> [Deine Aufgaben]:
1. Nenne jeden Benutzernamen, unter dem in der Forumsdiskussion über die Übersetzung von Menüpunkten ein Beitrag erscheint, und zwar jeden nur einmal.
2. Setze die Forumsdiskussion über die Übersetzung von Menüpunkten im Anschluss an ihren letzten Satz fort.

# Übersetzung von Menüpunkten



## L-Boogie (17. August 2001)

Hossa!
Ich brauche ein PDF oder was auch immer wo ich nachschlagen kann wie die jeweiligen Menüpunkte auf Englisch heißen. Hab ewig gesucht und nix gefunden.

Vielen merci 

Bye
Jens


----------



## Deemax (17. August 2001)

Vielleicht hilft dir das eine bißchen weiter:

http://www.graphics4all.de/ps/misc/filter.php


----------



## L-Boogie (17. August 2001)

Jau!!
Danke. In der Membersection gibt es die ganzen Befehle.Meld mich jetzt mal an 

Jens


----------



## L-Boogie (17. August 2001)

SHit...wer lesen kann ist klar im Vorteil. Die wollen ne Bankverbindung für den Memberbereich.

Hmm...
Ich brauch eigentlich nur die Übersetzung für "farbig abwedeln"


----------



## HammerHe@rt (17. August 2001)

*also*

nix gegen die site und auch bidde nix falsch verstehn


aber wer dafür kohle verlangt is nimmer ganz sauber...
meine Meinung  

bzw wer was dafür ausgibt ...

aber ma nur so nebenbei...


----------



## Saesh (17. August 2001)

ich will ja ne übersetzung machen... mit screenshots und allem drum und dran.

und dann auf gfx4all.de ... aber das schaffe ich nicht alleine, und bis jetzt hat sich auch niemand angeboten mir zu helfen.


----------



## Kugu (17. August 2001)

Da weiße ich doch wieder einmal freundlich auf meine kleine aber feine Deutsch Englisch Übersetzung der Ebenen Moden hin


----------



## Saesh (17. August 2001)

das ist doch super... jetzt hätten wir die filter und die Ebenen_Modi.

vorerst frage ich natürlich nach der erlaubnis an alle, die hier übersetzungen posten, dass ich ihre übersetzungen für gfx4all.de verwenden darf.

also schreibt dann bitte dahinter, dass ich es verweden darf.

@kugu: hoffe, dass ich deine erlaubnis auch bekomme.


----------



## Saesh (17. August 2001)

ich habe dazu, auch als ansporn, mal die optionen unter bild >> einstellen aus dem englischen ins deutsche übersetzt.


wenn wir alle zusammenarbeiten, dann haben wir es in ein paar tagen geschafft.

> [Aufgeführte Einträge]:
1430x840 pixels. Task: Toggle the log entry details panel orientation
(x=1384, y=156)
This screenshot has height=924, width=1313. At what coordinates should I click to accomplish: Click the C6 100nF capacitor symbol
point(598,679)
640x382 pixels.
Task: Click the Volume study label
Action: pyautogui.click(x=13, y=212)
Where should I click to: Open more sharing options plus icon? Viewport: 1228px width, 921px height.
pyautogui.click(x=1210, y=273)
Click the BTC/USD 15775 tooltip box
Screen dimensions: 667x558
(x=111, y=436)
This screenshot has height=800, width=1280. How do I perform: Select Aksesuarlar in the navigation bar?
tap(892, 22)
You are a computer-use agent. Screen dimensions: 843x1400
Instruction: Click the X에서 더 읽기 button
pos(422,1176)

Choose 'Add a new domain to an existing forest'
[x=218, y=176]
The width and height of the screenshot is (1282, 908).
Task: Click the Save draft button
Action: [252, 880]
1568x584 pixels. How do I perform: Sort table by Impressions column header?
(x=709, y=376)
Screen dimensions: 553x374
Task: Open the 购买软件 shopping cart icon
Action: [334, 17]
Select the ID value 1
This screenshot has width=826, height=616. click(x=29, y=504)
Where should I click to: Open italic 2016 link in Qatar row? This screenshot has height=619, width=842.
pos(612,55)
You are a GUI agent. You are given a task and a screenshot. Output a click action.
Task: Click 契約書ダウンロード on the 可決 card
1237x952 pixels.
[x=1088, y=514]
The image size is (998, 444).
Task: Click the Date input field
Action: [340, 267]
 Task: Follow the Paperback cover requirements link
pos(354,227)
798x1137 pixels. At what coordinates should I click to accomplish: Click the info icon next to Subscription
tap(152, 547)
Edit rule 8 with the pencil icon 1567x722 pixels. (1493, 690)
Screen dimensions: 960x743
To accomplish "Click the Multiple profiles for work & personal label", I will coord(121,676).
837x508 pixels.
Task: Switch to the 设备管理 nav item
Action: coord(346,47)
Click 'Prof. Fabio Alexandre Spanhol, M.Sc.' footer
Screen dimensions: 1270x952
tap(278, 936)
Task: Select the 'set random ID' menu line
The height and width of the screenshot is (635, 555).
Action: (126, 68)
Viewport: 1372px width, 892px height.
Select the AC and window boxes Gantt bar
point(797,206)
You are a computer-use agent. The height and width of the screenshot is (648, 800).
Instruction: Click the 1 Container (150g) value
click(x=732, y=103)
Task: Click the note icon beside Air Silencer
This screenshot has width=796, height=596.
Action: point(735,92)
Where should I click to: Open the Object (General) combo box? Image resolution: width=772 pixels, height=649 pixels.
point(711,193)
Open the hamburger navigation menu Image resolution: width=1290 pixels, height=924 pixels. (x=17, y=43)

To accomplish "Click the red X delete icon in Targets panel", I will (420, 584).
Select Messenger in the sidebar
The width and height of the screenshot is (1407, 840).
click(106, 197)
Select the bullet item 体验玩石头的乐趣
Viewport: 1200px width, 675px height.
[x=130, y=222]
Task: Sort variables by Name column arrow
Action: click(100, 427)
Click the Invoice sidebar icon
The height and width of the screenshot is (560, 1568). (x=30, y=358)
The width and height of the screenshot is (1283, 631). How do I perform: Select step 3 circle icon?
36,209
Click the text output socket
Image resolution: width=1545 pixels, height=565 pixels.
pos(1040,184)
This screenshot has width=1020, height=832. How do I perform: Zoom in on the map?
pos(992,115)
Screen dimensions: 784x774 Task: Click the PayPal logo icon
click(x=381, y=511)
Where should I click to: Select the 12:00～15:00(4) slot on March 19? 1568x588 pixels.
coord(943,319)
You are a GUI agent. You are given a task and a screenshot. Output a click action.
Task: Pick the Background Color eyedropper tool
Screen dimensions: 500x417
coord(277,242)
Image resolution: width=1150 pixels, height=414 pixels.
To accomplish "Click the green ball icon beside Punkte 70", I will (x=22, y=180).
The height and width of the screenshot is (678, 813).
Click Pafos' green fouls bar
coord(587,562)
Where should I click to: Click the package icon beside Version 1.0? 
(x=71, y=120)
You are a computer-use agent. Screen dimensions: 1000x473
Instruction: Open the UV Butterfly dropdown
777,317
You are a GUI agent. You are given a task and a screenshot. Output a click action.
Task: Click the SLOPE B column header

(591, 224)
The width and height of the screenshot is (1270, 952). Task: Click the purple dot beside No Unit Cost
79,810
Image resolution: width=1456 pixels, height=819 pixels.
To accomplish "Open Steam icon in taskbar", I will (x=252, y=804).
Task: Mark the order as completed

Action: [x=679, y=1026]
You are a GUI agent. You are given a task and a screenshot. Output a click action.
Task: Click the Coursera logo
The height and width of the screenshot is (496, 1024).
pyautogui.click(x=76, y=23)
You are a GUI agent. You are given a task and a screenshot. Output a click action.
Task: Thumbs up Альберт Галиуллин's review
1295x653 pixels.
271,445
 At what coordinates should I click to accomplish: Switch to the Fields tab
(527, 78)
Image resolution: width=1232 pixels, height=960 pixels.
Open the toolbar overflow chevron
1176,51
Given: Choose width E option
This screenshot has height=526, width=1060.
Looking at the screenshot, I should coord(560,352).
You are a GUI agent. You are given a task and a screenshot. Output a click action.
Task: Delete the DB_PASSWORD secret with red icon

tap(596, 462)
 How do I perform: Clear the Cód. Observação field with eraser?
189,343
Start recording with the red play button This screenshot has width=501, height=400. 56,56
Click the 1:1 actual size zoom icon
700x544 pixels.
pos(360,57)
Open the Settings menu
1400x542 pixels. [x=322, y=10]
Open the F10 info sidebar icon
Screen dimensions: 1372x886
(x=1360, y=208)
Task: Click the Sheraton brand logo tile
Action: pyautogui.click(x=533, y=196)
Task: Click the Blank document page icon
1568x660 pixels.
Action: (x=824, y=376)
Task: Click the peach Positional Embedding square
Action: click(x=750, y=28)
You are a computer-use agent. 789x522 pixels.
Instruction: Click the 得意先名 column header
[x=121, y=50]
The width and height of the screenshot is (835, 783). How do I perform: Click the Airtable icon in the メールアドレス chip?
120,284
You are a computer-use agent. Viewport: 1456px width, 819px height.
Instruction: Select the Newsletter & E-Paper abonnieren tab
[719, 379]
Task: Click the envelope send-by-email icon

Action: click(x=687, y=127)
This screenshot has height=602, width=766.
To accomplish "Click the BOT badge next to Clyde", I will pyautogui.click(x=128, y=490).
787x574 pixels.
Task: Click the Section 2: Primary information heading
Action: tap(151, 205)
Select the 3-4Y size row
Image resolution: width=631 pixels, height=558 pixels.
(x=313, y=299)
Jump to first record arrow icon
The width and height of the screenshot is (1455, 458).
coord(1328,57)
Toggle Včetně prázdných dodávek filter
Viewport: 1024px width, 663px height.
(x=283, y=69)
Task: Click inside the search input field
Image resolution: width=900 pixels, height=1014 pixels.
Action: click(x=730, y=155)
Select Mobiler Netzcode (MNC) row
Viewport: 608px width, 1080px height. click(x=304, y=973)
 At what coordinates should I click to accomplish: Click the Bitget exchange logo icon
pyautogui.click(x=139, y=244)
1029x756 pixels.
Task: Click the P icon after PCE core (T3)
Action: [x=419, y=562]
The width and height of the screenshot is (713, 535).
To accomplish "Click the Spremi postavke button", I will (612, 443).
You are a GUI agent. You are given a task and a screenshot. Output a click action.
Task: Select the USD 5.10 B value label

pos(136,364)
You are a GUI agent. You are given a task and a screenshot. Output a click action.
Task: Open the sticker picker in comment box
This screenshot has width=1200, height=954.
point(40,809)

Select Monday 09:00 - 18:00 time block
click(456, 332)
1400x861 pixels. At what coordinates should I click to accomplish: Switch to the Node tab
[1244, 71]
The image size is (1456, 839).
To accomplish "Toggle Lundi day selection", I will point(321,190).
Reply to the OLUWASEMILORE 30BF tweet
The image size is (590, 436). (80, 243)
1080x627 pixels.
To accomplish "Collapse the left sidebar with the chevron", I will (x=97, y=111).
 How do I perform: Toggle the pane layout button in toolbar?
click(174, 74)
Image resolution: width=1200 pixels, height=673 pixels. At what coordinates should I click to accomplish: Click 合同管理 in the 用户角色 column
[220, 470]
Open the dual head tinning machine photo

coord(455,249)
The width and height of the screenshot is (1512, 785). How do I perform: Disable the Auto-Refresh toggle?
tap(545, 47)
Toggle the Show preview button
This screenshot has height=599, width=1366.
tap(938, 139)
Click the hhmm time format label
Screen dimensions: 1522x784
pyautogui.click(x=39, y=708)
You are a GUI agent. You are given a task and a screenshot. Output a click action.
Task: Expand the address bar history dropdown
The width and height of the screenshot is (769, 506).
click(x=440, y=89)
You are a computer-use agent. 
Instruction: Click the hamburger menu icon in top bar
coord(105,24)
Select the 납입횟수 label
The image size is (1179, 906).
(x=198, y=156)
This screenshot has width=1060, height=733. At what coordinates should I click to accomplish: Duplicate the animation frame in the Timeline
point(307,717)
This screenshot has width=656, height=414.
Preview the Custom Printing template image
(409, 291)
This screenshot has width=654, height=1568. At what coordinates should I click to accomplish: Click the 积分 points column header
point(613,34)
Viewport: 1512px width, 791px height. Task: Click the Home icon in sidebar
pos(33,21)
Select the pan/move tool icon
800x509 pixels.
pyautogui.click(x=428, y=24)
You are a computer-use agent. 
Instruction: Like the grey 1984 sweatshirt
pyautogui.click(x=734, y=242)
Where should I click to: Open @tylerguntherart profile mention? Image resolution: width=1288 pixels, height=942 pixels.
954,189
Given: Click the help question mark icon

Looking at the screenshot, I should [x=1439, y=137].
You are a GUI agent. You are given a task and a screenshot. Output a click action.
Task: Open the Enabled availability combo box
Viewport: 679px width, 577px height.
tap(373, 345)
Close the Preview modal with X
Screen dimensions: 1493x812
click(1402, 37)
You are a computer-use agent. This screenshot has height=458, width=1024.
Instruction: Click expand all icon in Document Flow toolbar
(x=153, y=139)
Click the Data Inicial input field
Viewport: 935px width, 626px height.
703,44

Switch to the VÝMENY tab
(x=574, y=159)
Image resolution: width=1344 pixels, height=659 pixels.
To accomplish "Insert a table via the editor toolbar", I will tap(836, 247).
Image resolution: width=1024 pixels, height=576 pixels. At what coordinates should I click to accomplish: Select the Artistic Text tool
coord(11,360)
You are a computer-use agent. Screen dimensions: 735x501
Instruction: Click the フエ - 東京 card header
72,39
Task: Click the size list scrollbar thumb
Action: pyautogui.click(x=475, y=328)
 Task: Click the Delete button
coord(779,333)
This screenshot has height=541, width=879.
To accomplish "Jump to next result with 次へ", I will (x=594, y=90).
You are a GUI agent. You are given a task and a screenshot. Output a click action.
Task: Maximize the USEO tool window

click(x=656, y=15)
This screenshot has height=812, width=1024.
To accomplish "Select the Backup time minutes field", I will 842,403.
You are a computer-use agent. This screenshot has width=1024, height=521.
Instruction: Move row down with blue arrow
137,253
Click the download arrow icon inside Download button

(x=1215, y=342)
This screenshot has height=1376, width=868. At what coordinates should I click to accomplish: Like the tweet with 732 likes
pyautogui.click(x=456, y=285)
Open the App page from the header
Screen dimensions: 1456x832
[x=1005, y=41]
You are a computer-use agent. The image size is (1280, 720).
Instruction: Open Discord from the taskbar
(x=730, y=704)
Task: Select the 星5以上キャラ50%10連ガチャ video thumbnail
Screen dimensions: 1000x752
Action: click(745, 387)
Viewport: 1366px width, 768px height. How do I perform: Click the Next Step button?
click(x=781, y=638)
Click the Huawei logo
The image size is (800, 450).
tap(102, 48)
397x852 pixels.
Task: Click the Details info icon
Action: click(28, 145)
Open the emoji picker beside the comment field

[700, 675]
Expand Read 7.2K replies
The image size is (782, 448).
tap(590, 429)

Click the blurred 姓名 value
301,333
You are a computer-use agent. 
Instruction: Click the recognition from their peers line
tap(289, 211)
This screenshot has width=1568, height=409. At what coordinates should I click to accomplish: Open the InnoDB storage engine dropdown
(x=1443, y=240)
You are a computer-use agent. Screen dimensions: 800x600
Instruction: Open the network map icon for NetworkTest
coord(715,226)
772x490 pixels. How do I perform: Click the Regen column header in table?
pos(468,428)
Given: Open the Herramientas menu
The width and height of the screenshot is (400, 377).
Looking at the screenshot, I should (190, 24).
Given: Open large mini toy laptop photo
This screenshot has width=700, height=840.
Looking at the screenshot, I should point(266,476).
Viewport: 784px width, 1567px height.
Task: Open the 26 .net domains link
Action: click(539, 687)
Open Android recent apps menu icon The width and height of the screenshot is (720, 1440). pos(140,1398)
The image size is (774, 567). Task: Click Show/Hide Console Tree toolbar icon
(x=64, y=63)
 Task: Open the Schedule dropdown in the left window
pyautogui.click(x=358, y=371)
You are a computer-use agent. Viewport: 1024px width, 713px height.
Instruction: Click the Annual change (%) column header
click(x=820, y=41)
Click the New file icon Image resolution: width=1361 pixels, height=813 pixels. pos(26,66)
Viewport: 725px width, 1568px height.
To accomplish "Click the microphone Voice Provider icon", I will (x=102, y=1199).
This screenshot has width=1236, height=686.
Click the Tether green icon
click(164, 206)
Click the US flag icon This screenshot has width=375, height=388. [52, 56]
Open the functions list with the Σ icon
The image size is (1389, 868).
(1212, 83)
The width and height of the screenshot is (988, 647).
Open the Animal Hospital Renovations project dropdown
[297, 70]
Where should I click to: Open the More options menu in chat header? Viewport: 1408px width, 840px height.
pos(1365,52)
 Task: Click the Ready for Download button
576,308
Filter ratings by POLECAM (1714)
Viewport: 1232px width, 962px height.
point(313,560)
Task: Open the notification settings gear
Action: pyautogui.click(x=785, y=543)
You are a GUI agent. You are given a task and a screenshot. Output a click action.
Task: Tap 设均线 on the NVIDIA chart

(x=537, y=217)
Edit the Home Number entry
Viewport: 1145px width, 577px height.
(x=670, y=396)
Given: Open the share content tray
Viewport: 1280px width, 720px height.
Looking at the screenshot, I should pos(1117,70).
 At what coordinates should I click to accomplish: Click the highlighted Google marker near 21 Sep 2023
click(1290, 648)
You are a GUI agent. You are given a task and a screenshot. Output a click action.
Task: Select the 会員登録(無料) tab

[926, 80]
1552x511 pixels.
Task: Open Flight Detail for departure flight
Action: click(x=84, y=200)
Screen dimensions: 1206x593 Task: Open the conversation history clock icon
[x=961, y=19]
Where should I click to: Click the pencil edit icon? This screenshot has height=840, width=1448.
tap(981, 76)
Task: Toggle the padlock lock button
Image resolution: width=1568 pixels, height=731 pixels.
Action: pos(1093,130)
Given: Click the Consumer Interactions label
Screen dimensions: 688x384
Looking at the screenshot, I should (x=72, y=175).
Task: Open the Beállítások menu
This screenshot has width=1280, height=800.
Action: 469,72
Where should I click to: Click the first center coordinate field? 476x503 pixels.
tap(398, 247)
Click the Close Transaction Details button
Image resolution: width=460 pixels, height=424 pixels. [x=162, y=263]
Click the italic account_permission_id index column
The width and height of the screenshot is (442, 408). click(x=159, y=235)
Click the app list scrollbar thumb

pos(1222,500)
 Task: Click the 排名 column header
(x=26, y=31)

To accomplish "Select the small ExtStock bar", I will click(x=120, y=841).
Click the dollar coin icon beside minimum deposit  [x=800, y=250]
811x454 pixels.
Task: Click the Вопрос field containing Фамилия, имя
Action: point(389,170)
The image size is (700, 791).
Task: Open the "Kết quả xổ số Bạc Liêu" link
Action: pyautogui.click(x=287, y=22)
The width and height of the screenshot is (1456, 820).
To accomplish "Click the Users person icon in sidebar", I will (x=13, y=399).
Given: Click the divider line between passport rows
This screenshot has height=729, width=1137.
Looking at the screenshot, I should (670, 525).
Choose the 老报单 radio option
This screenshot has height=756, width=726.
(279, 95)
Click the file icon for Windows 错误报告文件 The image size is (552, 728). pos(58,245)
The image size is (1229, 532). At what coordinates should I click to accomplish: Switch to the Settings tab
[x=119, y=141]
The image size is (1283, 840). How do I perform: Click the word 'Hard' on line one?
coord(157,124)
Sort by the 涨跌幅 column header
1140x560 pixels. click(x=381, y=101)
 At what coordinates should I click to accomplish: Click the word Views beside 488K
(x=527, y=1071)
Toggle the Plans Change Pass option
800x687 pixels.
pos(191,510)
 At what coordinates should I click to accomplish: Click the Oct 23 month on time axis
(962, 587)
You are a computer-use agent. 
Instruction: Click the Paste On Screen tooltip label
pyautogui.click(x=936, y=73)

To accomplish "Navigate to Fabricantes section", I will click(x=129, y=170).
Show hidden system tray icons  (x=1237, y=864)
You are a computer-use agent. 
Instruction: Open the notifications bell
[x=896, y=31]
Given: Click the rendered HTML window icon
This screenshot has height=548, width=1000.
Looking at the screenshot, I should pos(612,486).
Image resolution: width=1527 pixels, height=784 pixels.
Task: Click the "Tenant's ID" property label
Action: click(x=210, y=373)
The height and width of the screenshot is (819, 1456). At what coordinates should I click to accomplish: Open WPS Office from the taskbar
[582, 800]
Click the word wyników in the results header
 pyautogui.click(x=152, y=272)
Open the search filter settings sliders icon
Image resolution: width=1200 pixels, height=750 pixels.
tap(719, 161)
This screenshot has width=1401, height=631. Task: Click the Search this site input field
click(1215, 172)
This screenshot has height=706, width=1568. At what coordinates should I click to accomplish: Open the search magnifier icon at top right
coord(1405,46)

> [Antworten]:
1. L-Boogie, Deemax, HammerHe@rt, Saesh, Kugu

2.
----------



## Lord Rabe (17. August 2001)

okilidokili:
Hier meine Übersetzung der Tools

Rechteckiger Auswahlmodus: rectangular marquee
Bewegen: Move
Polygon Lasso: Polygon Lasso Tool
Zauberstab: Magic Wand
-----------------------
Airbrush: Airbrush
Pinsel: Brush
Stempel: Stamp-Tool
ProtokollPinsel: Documented Brush (soweit ich mich noch erinnere)
Radiergummi: Erazor
Buntstift: Pen
Wischfinger: Smudge
Scharfzeichnen: Sharpen
Weichzeichnen: Blur
Abwedler: Dodge
Nachbelichter: Burn
Schwamm: Sponge
-----------------------
Zeichenstift: pathtool
text: text
lineal: ruler
Farbverlauf: Gradients
Farbeimer: Paintbucket
Pipette: Eyedropper
Hand:hand
Zoom: Zoom
-----------------------
Vordergrundfarbe: Foregroundcolour
Hintergrundfarbe: Backgroundcolour
-----------------------
Standardmodus: Standardmasking
Maskierungsmodus: quick-mask-mode

weiss jetzt nicht ob das schon jemand gepostet hat, egal hier isses nochmal, keine garantie für irgendwas, hab nur aufgeschrieben an was ich mich aus canada noch erinnern konnte

greetz from the darkside of Moon
Lord rabe


----------



## HammerHe@rt (17. August 2001)

*Stand*

??
wie is der letzte stand?

was fehlt ???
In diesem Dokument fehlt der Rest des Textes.